In some shape or form, most people and firms are using AI directly. Or even if they are not, they are certainly interacting with it. Business has always been about exploring greater efficiencies and reducing costs/overheads in a way that maximises profit.
While recent years have seen a shift for businesses to have social outcome goals, the need for profit to fund these aims still remains. This is one of the many reasons why the use of AI (now that technology has advanced and become more trusted) is much more widespread.
Yet, for professional services – which is such a people led service industry – the need for human interaction remains high. While AI can undoubtedly help in the service delivery phase, or even in some basic communications (the progress in even the ubiquitous chatbot has been immeasurable) there is still a need for genuine and empathetic human connection.
While the need for human interaction is true in the service delivery phase, it is even more crucial in the client acquisition stage.

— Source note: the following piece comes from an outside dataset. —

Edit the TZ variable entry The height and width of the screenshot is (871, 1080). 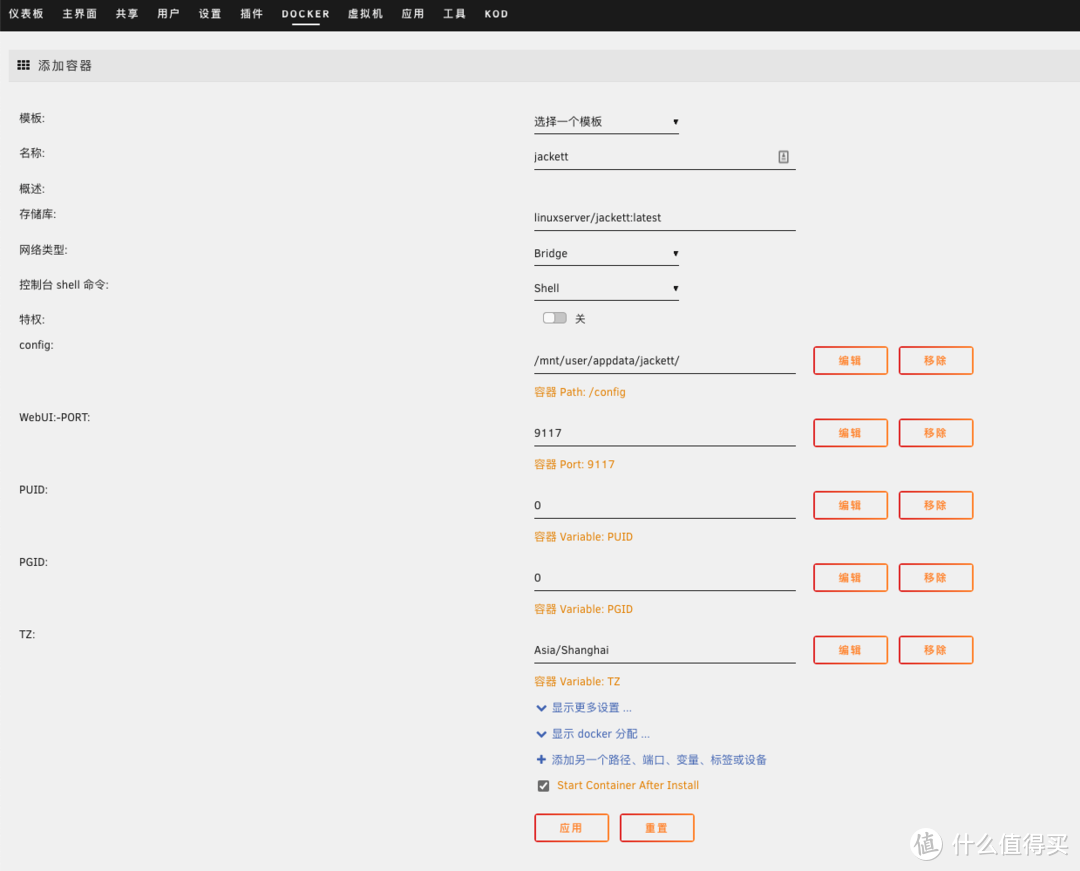pos(850,650)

Prospective clients are much more likely to relate to other humans, and ultimately as they are making the decision, you need to build a relationship with them.
With more in-person networking events and conferences being run, and a desire from people to attend these, they are a great way to start re-energising your client interactions and developing your conversational skills.

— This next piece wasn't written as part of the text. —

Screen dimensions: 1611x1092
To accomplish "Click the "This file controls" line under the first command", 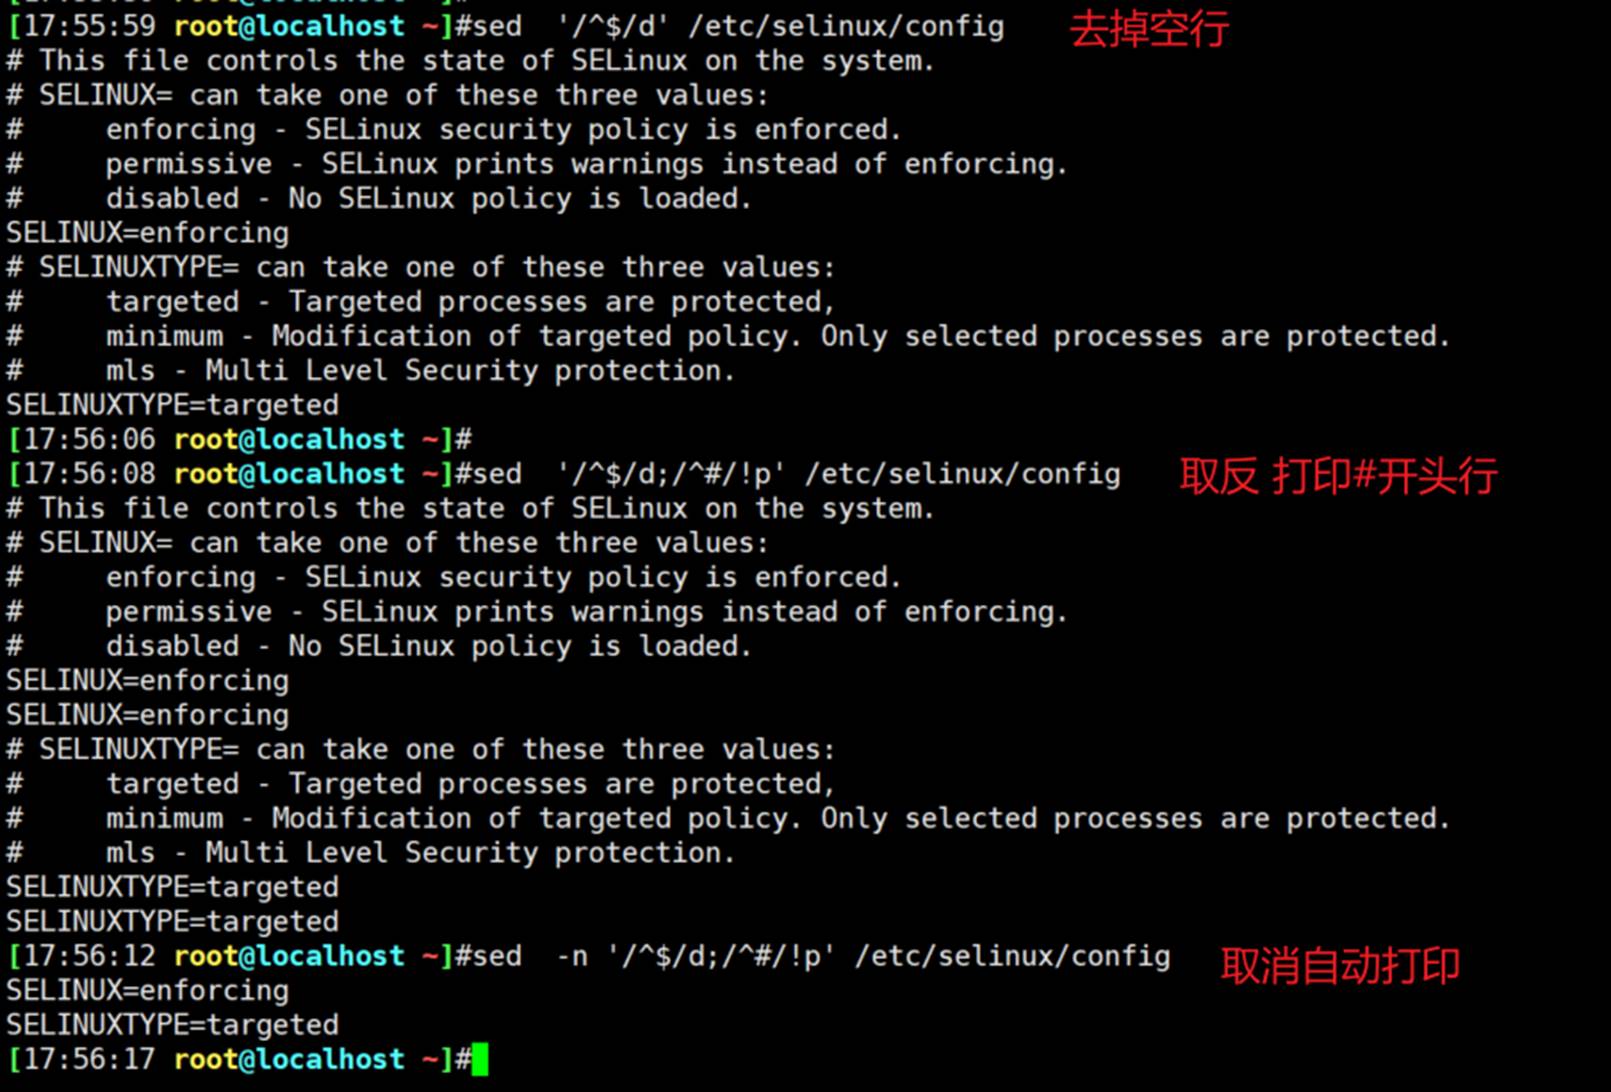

Time to dust off those networking skills
The last few years have seen more people working from home. This is great, but it can be rather isolating for some. It also means that some people who typically like to focus on work rather than socialising become more fearful of large events and human interaction.
Even if you aren’t fearful, the less you practice something, the worse you get at it. For example, if you tend to dominate conversations or talk over people, you’ll fall back into these habits if you haven’t been actively social for a while.
The good news is, much like riding a bike, if you start attending more in-person events, you’ll soon develop good habits and pick up those old skills. If you need some help doing so, you can always read our 10 tips on networking, or you may even be able to catch one of our in-person training courses, which are advertised on our events page.
Either way, it’s a great idea to book some conferences or networking events as soon as possible.
Authenticity vs. AI
If AI is the current buzz-word or widely discussed theme in the business world, then authenticity can’t be far behind it. The fact these two themes are currently being debated is because if the machines do rise (and there is further debate as to whether they will aid job creation or be job takers), going forward the thing that will set us humans apart is our emotions.
Sharing who we are and how we feel with others, in an open and authentic way helps to engender trust. The ability to talk things through at both a logical and emotional level is ultimately what separates us from machines.
One last thing, sales is emotional
For any fans of “Lock, Stock and Two Smoking Barrels” this last heading will resonate. Because it is true. Think of any purchase you have made and how it made you feel. The reality is (and countless studies show this), we don’t just purchase on logic, but rather, on emotion. Many products are bought to make us feel good, or happier about ourselves.
If someone is buying services, then they will decide not just on the logical factors but also on a gut-feel for the potential service provider, and also whether they believe they will enjoy their company or working with them. This means, even in the age of AI, or perhaps even more so, developing client relationships and investing time in networking is not only a great idea, but incredibly essential.